Um, Ned? No offense but I have my doubts about that. To keep the “bucket” relatively stationary would require the plane to turn inside it’s own wingspan. I doubt a puddle jumper could do that, let alone a monster like the C-130.
However, the AC-130 probably can turn tightly enough that the cone of fire from the guns tends to loiter at a central “pivot” point as the plane circles.
The turning radius would not need to be less than the wingspan, just equal to the length of the side of the triangle formed by the rope, and the ground. Still some fancy flying, though.
Tris
“No flying machine will ever fly from New York to Paris … [because] no known motor can run at the requisite speed for four days without stopping.” ~ Orville Wright ~
It’s easy enough to put an aircraft in a bank (30-40deg.)at an altitude of a couple thousand feet, deploy a “bucket-on-a-rope”; the end result is a bucket that’s basically stationary over a stationary point on the earth.
TACAMO birds use the same principle to stabilize the major leg of their antenna.
Small/slow aircraft (like a Cessna-150) would be able to do the same from a fairly low altitude.
Think of this principle as a reversal of the cowboys’ lariat.
Help me out here. I’m having a hard time envisioning this bucket deal. If the airplane is flying a tight banking circle and it’s got a bucket on a rope hanging from it, why is the bucket staying in the center of the circle instead of experiencing the centrifugal force pushing it outside the plane’s circular travel path?
With the lariat, the cowpoke’s hand is swinging the lariat around. In the airmail scenario described it sounds like the bucket is swinging the plane around.
Just a guess, but the mail bucket’s on the ground, not hanging? Think instead of one of those model airplanes where the operator stands in one spot and rotates, with the control lines leading to the plane circling around. Now replace the control lines with a stream of shells, and you’ve got a gunship.

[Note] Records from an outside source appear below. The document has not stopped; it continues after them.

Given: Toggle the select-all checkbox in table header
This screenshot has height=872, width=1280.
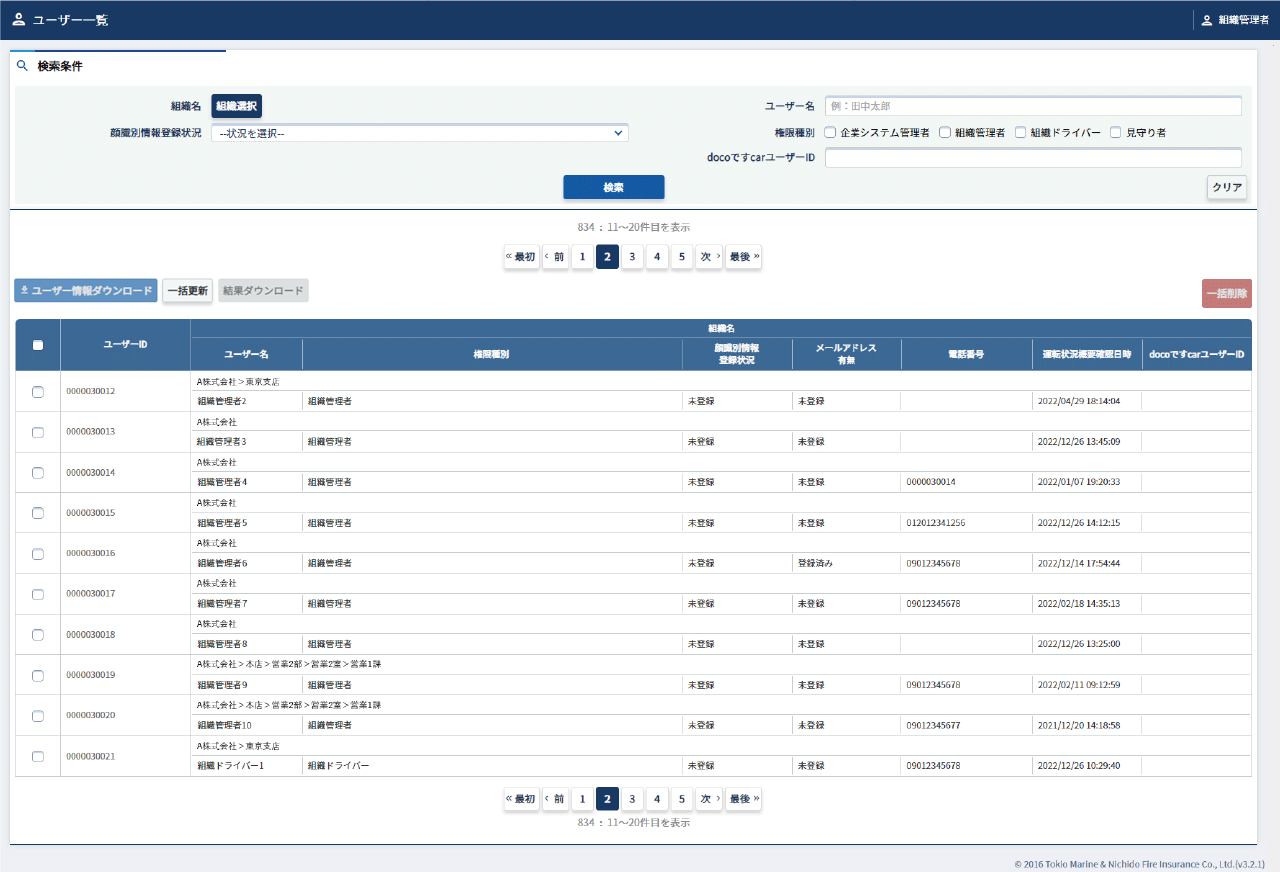Looking at the screenshot, I should click(x=38, y=345).
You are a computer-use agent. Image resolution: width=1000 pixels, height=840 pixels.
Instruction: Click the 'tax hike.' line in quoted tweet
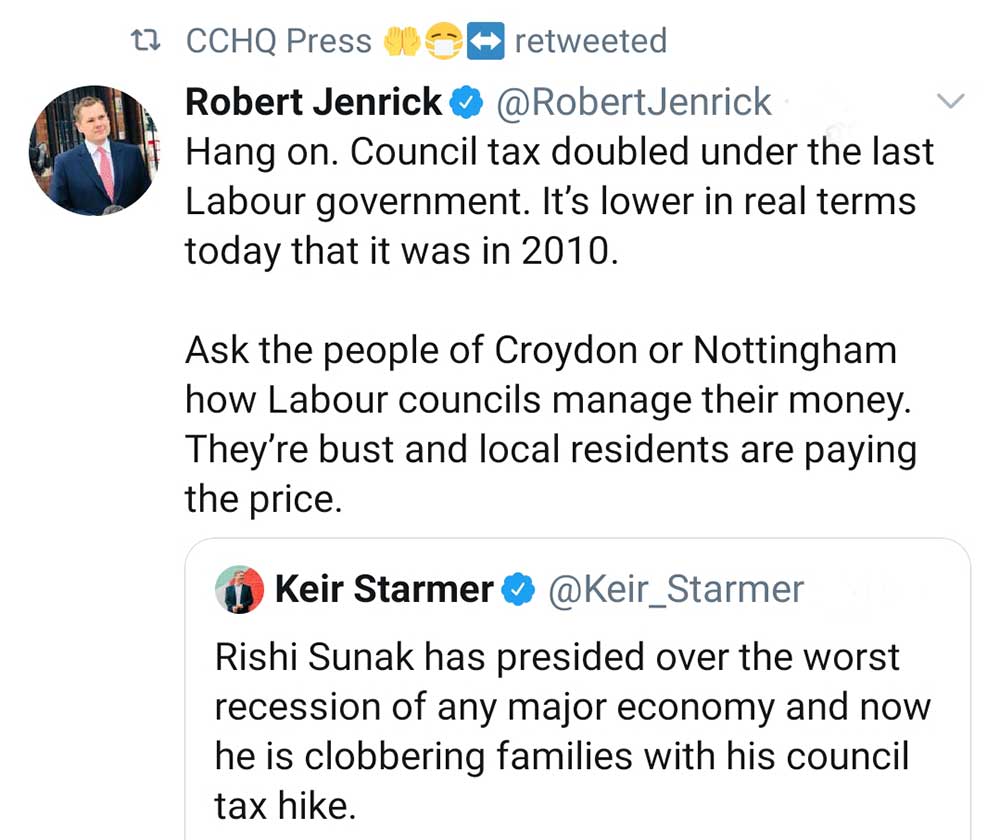[285, 803]
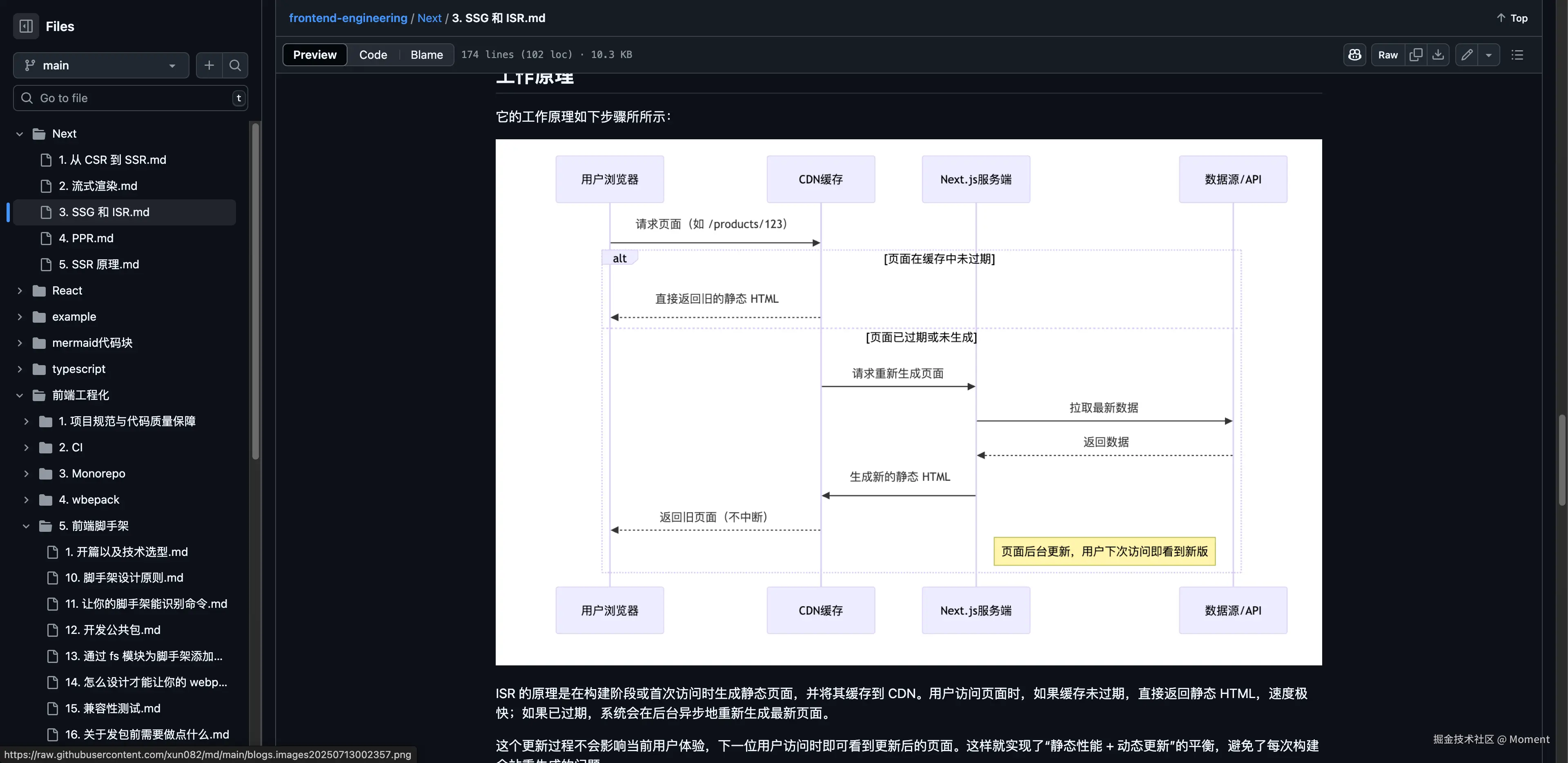The image size is (1568, 763).
Task: Open repository search with the magnifier icon
Action: (x=236, y=65)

That’s not the way I read the scenario described.
I’ve got no problem with the gunship’s targetting, I’m trying to digest the bucket tangent, which does not make sense to me at this point.
Take a small plane on a totally windless day…

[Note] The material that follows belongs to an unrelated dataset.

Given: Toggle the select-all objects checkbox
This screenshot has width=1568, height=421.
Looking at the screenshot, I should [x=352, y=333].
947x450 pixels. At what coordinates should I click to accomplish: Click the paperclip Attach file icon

this plane is in 40 degree bank at 1000 ft above ground,
and the plane traces a circle above a fixed point.
Now, deploy 2000 ft (or so) of line with any sort of weight at the end and the end result is the end of the line/weight will hang around/above the ground depending on how long the line is and how stable the plane is flown.
(reverse cowboy lariat; think about it a sec)

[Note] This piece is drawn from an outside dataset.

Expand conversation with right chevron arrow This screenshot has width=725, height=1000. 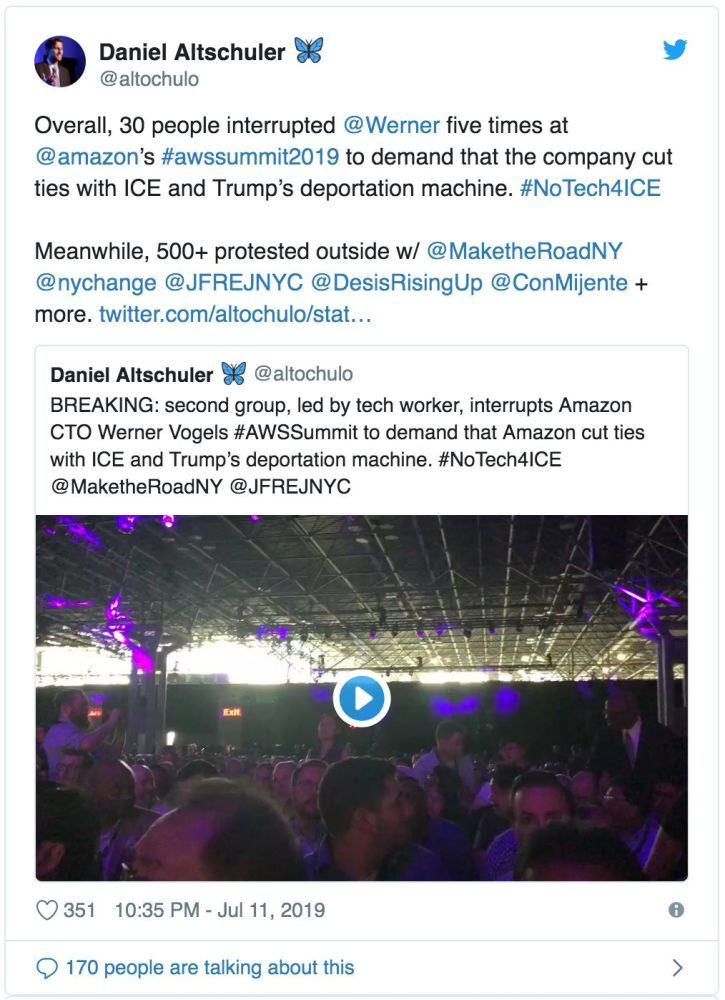tap(677, 967)
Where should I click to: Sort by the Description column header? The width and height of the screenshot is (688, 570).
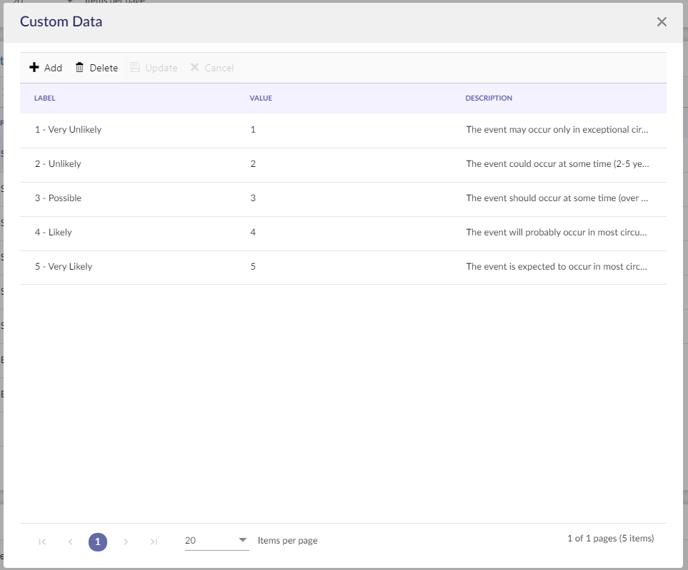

I remember seeing this in a very old Nat Geographic that concerned either Africa or Australia; the technique was used to deliver radio batteries in remote locations.
Maybe I’m brain dead tonight (it’s happened before), but I still don’t get it.
If an airplane is in a tight banking turn and releases an object, that object, from the point at which it was released from the airplane, is going to travel a straight course tangent to and away from the circular course of the airplane until such time as the rope is fully deployed and capable of exerting on it the centripetal force from the airplane’s continual turning. At that point it will resume a circular travel path with a radius greater than that of the airplane’s circular travel path. It is not going to proceed to the center of the circle.
How can it? What forces act upon it to overcome centrifugal force?
I’ve read about the low-freq planes doing this with the antenna. I suspect that drag has a lot to do with it.
Let’s go with the antenna version. It has very low mass compared to its drag. When it’s fairly short it tends to simply trail the aircraft. As it gets longer it reacts more slowly to the motions of the aircraft. Eventually, as the plane circles, dragging the wire around, the forces cause the wire to settle into the center of the circle.
The bucket on a rope would be very similar. Since the mass is so low it doesn’t end up getting slung to the outside of the circle.